Tugas: Tulis ulang baris data, mulai dari baris yang memuat "is (1158, 656)." sampai akhir baris data, dengan menukar "screenshot" menjadi "image" tanpa mengubah hal lain. Jangan sertakan gambarnya.

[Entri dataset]
========================

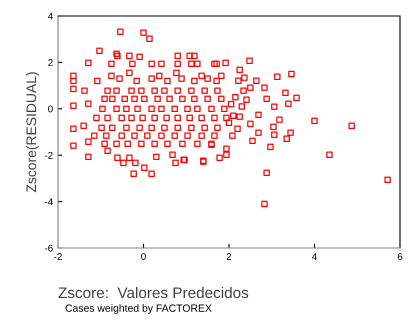 The image size is (417, 323). Describe the element at coordinates (229, 256) in the screenshot. I see `x-tick-label: 2` at that location.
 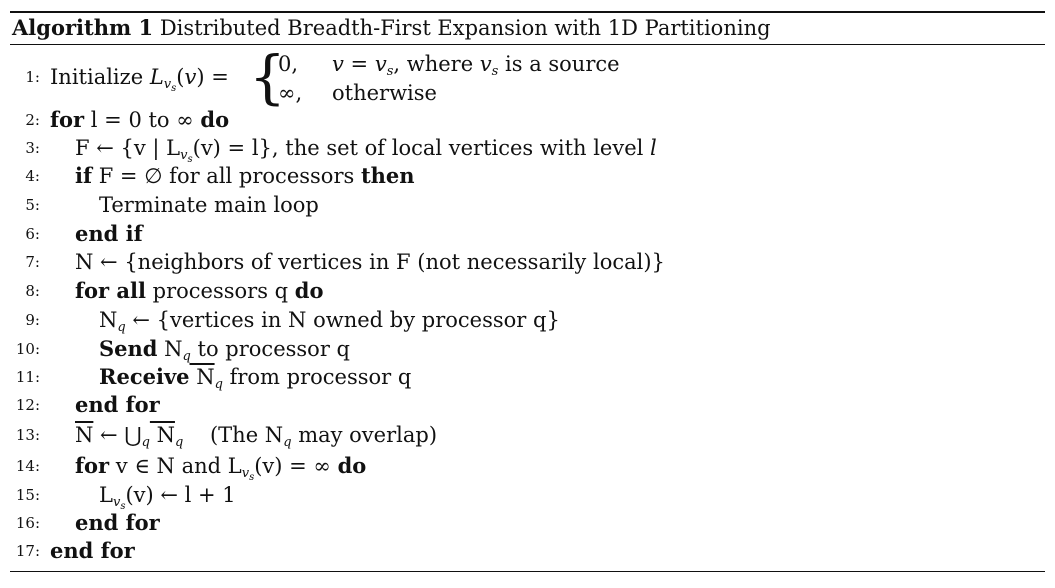 I want to click on top-rule, so click(x=528, y=12).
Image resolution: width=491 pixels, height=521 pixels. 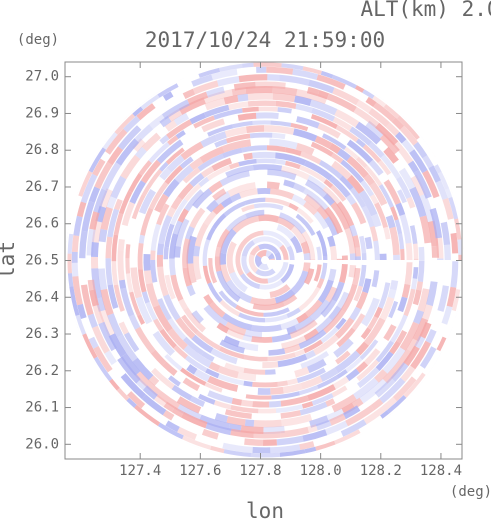 I want to click on x-tick-label: 128.0, so click(x=321, y=471).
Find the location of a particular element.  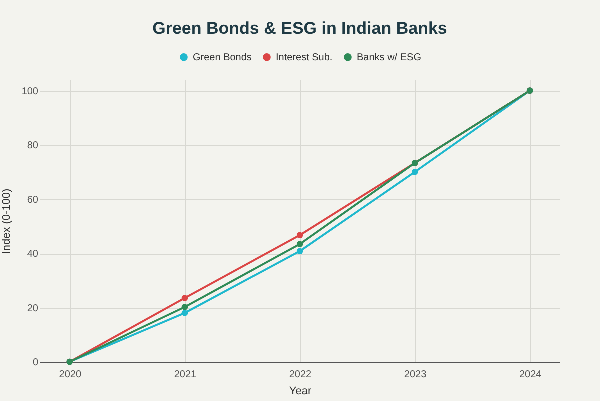

x-axis-title: Year is located at coordinates (300, 392).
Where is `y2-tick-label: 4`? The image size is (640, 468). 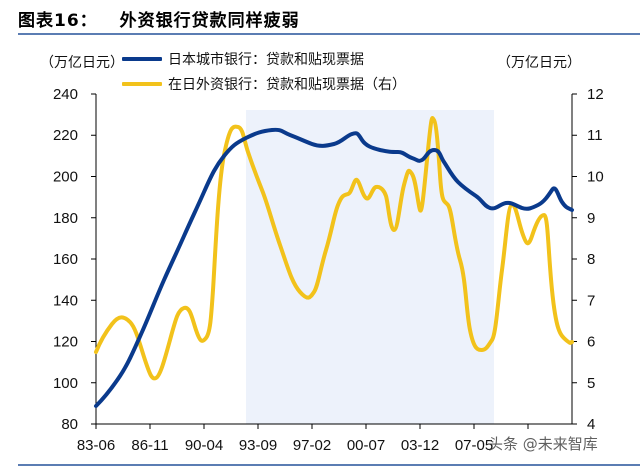 y2-tick-label: 4 is located at coordinates (591, 424).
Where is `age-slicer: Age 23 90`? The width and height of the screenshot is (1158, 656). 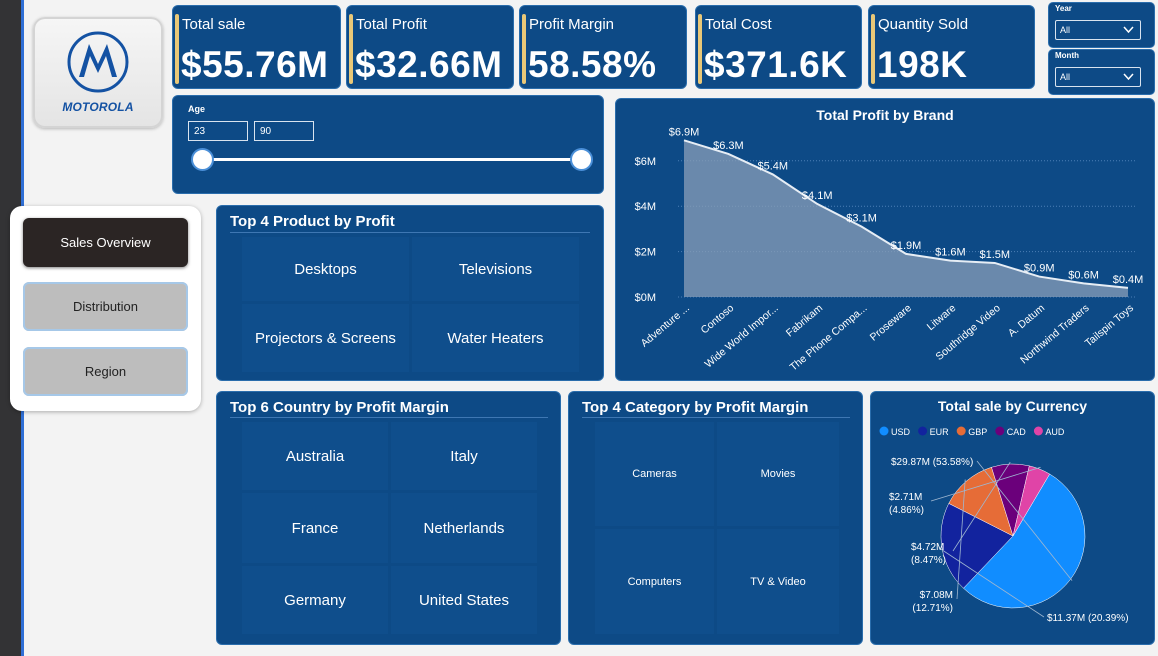
age-slicer: Age 23 90 is located at coordinates (388, 144).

========================

Keluaran yang Diharapkan:
Where is `age-slicer: Age 23 90`? The width and height of the image is (1158, 656). 
age-slicer: Age 23 90 is located at coordinates (388, 144).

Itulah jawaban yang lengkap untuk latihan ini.